What you should do: When you reach the line containing "Where should I click to: Sort" in the entries below, begin reproducing lines exactly, and stop once the line containing "Check the select-all" is done.

Data extract:
◆ ◆ ◆ ◆ ◆
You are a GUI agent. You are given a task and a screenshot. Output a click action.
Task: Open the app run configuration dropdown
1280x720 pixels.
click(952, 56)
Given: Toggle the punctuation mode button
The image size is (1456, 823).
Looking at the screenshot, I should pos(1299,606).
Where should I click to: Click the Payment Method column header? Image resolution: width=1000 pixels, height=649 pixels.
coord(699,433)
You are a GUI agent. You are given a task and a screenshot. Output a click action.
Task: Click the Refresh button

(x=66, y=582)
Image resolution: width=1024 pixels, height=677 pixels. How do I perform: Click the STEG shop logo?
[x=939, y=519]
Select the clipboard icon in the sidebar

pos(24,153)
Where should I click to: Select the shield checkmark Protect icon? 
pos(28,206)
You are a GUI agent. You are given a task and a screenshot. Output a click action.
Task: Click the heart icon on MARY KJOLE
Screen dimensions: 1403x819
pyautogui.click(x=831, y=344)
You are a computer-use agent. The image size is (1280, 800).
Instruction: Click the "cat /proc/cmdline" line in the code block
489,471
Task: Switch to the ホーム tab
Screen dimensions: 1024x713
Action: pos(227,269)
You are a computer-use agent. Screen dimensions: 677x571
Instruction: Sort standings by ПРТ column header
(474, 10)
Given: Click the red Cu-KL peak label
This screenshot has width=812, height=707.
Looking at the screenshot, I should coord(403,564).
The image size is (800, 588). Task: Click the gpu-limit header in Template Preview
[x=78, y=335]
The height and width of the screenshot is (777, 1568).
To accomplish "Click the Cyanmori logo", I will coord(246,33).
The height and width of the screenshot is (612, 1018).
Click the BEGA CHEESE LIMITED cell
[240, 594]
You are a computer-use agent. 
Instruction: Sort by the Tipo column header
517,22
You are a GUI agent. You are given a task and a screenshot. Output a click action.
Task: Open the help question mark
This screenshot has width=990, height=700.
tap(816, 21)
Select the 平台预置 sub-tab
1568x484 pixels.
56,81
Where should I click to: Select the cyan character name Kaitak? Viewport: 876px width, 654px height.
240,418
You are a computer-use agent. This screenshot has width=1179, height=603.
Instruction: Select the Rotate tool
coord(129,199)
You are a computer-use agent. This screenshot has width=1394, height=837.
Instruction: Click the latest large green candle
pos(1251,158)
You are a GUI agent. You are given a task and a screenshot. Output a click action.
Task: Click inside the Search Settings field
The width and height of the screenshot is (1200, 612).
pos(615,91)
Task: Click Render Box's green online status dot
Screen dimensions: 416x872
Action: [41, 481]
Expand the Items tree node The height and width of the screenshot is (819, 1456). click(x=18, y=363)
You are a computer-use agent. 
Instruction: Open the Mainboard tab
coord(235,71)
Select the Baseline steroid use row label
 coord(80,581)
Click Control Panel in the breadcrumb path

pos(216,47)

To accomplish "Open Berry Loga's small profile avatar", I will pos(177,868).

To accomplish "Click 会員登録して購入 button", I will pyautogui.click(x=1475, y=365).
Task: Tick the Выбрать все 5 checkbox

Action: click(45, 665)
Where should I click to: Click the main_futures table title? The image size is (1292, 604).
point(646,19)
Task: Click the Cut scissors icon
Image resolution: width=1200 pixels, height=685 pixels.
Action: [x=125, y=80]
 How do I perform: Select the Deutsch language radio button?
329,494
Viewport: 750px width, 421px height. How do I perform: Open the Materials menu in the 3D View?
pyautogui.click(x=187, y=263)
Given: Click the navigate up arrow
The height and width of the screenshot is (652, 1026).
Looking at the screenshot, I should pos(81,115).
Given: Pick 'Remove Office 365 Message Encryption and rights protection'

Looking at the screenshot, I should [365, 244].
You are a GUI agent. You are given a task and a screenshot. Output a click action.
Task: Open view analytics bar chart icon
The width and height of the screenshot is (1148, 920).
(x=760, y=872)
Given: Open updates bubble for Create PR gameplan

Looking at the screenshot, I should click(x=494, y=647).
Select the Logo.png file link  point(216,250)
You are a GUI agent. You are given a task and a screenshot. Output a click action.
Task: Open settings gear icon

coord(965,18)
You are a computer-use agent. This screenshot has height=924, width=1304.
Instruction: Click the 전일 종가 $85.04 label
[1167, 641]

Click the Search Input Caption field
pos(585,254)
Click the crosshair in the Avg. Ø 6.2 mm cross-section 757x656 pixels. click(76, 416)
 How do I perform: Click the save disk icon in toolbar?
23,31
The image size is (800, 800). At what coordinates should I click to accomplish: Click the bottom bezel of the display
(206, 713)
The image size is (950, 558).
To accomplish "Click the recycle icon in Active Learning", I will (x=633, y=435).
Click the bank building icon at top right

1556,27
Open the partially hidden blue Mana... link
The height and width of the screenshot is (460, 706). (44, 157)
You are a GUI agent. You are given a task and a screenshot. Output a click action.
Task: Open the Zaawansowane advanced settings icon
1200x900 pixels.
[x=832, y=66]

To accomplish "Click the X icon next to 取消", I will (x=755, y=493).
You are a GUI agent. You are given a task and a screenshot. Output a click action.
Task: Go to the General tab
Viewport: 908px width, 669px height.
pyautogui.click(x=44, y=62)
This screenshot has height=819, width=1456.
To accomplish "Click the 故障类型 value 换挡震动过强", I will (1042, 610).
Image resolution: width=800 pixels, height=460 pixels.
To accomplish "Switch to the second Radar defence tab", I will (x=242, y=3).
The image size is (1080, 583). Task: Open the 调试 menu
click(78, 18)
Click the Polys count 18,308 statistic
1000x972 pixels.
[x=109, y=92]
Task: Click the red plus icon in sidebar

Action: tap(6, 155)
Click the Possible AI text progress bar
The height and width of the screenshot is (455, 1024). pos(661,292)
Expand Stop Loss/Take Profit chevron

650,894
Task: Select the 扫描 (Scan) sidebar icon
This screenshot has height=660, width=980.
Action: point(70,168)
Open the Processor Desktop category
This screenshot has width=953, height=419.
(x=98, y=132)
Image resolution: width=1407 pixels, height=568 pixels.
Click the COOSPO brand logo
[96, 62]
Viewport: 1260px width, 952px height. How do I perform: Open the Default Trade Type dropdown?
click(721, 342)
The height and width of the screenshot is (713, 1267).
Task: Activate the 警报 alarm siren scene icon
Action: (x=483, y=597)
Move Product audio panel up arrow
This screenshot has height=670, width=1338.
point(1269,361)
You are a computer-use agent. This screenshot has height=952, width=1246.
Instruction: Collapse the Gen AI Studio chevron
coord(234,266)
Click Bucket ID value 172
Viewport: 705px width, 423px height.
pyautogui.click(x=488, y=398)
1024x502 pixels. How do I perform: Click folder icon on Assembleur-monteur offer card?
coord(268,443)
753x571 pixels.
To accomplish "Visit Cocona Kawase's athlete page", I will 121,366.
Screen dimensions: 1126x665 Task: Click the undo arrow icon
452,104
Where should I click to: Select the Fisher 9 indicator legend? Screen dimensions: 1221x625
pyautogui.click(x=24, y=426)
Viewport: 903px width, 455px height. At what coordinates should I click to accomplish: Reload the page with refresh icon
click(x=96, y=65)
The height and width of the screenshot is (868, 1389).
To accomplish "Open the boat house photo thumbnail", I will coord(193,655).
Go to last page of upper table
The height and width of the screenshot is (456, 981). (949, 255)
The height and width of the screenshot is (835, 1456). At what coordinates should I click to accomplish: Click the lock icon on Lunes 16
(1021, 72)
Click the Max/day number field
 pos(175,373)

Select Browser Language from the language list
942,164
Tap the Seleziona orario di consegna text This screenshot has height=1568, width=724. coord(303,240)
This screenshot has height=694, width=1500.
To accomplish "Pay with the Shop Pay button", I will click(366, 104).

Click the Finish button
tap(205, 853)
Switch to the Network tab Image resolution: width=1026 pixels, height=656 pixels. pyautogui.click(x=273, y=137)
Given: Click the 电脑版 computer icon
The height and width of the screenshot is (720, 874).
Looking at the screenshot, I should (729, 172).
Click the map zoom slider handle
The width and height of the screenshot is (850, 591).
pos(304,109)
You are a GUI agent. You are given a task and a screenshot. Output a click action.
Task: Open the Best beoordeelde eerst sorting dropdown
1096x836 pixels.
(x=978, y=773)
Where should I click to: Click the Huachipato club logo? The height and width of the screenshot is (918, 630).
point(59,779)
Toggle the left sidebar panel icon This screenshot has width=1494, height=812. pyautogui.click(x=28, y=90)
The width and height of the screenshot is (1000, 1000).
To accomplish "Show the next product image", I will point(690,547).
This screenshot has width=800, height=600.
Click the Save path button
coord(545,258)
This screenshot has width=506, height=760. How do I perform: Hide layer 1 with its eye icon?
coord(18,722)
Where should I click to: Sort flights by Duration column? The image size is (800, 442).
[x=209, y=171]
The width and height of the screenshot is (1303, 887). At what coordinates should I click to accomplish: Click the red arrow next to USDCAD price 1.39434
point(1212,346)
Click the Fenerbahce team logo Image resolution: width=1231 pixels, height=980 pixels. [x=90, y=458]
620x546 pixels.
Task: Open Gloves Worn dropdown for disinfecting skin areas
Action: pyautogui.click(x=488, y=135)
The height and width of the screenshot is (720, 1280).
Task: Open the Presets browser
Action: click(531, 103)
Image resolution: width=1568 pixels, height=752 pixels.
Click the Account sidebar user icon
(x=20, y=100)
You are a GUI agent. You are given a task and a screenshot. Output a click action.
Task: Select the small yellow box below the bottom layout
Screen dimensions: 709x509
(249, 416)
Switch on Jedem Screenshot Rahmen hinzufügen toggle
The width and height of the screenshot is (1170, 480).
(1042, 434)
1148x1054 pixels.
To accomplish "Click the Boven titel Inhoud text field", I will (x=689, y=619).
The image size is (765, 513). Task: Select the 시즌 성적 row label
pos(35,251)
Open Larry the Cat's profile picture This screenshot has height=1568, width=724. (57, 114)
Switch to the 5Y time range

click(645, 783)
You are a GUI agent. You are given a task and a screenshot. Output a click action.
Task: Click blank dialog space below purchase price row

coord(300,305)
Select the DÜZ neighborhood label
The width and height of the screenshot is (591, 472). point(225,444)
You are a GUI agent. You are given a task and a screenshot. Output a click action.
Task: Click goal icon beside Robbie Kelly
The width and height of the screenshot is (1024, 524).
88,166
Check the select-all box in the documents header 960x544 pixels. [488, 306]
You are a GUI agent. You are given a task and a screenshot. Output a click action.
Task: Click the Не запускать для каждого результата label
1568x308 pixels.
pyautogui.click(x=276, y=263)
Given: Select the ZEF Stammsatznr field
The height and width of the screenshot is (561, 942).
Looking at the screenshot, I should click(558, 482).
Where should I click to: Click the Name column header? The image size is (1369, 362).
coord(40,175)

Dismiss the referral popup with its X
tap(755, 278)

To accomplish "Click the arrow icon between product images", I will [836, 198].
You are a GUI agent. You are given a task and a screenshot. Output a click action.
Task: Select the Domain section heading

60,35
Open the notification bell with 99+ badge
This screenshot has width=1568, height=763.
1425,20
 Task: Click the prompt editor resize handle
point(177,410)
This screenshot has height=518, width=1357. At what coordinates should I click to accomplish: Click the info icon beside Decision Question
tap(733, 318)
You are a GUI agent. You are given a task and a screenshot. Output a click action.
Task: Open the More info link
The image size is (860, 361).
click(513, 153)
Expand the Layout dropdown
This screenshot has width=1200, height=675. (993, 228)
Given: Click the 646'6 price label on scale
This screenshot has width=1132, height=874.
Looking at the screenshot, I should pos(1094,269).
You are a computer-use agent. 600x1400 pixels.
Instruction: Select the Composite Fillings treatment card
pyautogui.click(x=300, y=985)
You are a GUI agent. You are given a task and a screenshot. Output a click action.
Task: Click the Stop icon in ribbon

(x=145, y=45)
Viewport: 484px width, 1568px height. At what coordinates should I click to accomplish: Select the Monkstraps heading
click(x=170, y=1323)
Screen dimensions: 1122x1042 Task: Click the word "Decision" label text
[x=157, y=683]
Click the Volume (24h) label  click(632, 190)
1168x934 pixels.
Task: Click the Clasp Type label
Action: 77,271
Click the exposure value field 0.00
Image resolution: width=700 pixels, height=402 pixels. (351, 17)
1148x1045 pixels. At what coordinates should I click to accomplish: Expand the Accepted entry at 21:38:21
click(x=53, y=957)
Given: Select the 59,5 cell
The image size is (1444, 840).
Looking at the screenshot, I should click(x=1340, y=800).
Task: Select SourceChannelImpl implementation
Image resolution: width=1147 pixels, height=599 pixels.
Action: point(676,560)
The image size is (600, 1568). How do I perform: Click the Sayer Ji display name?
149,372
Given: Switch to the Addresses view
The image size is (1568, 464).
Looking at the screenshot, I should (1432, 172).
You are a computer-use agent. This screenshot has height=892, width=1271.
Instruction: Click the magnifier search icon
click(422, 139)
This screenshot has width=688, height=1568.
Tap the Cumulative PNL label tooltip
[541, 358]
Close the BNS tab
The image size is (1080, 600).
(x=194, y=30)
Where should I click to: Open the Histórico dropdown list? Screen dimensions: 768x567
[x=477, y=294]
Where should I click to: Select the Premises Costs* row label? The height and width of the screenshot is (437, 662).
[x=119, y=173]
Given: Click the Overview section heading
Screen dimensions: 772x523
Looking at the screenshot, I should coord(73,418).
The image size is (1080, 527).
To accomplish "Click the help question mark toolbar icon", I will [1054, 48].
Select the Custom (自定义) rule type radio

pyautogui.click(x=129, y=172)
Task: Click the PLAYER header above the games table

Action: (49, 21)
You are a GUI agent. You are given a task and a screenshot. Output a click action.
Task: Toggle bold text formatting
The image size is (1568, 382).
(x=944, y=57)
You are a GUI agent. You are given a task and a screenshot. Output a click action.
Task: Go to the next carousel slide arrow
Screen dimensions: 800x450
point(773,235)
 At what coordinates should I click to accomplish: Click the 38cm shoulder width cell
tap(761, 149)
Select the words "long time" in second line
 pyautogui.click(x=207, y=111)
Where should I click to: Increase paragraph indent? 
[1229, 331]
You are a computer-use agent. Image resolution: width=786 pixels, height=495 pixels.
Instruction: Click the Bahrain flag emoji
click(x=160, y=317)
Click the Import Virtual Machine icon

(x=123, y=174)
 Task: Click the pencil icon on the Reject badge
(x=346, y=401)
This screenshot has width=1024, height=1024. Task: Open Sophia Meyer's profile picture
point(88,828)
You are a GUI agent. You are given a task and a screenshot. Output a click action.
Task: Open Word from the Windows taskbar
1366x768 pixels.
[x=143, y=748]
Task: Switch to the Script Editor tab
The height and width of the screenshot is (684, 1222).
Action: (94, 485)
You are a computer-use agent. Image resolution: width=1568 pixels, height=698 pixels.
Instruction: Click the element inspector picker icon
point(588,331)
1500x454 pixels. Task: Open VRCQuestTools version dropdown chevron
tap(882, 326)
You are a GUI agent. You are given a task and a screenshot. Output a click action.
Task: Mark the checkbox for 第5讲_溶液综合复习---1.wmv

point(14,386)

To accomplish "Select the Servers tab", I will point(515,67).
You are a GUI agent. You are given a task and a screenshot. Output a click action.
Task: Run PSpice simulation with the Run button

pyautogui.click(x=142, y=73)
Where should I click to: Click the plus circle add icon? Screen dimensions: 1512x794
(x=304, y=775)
◆ ◆ ◆ ◆ ◆
Result:
Where should I click to: Sort flights by Duration column? The image size is (800, 442).
[x=209, y=171]
The width and height of the screenshot is (1303, 887). At what coordinates should I click to accomplish: Click the red arrow next to USDCAD price 1.39434
point(1212,346)
Click the Fenerbahce team logo Image resolution: width=1231 pixels, height=980 pixels. [x=90, y=458]
620x546 pixels.
Task: Open Gloves Worn dropdown for disinfecting skin areas
Action: pyautogui.click(x=488, y=135)
The height and width of the screenshot is (720, 1280).
Task: Open the Presets browser
Action: click(531, 103)
Image resolution: width=1568 pixels, height=752 pixels.
Click the Account sidebar user icon
(x=20, y=100)
You are a GUI agent. You are given a task and a screenshot. Output a click action.
Task: Select the small yellow box below the bottom layout
Screen dimensions: 709x509
(249, 416)
Switch on Jedem Screenshot Rahmen hinzufügen toggle
The width and height of the screenshot is (1170, 480).
(1042, 434)
1148x1054 pixels.
To accomplish "Click the Boven titel Inhoud text field", I will (x=689, y=619).
The image size is (765, 513). Task: Select the 시즌 성적 row label
pos(35,251)
Open Larry the Cat's profile picture This screenshot has height=1568, width=724. (57, 114)
Switch to the 5Y time range

click(645, 783)
You are a GUI agent. You are given a task and a screenshot. Output a click action.
Task: Click blank dialog space below purchase price row

coord(300,305)
Select the DÜZ neighborhood label
The width and height of the screenshot is (591, 472). point(225,444)
You are a GUI agent. You are given a task and a screenshot. Output a click action.
Task: Click goal icon beside Robbie Kelly
The width and height of the screenshot is (1024, 524).
88,166
Check the select-all box in the documents header 960x544 pixels. [488, 306]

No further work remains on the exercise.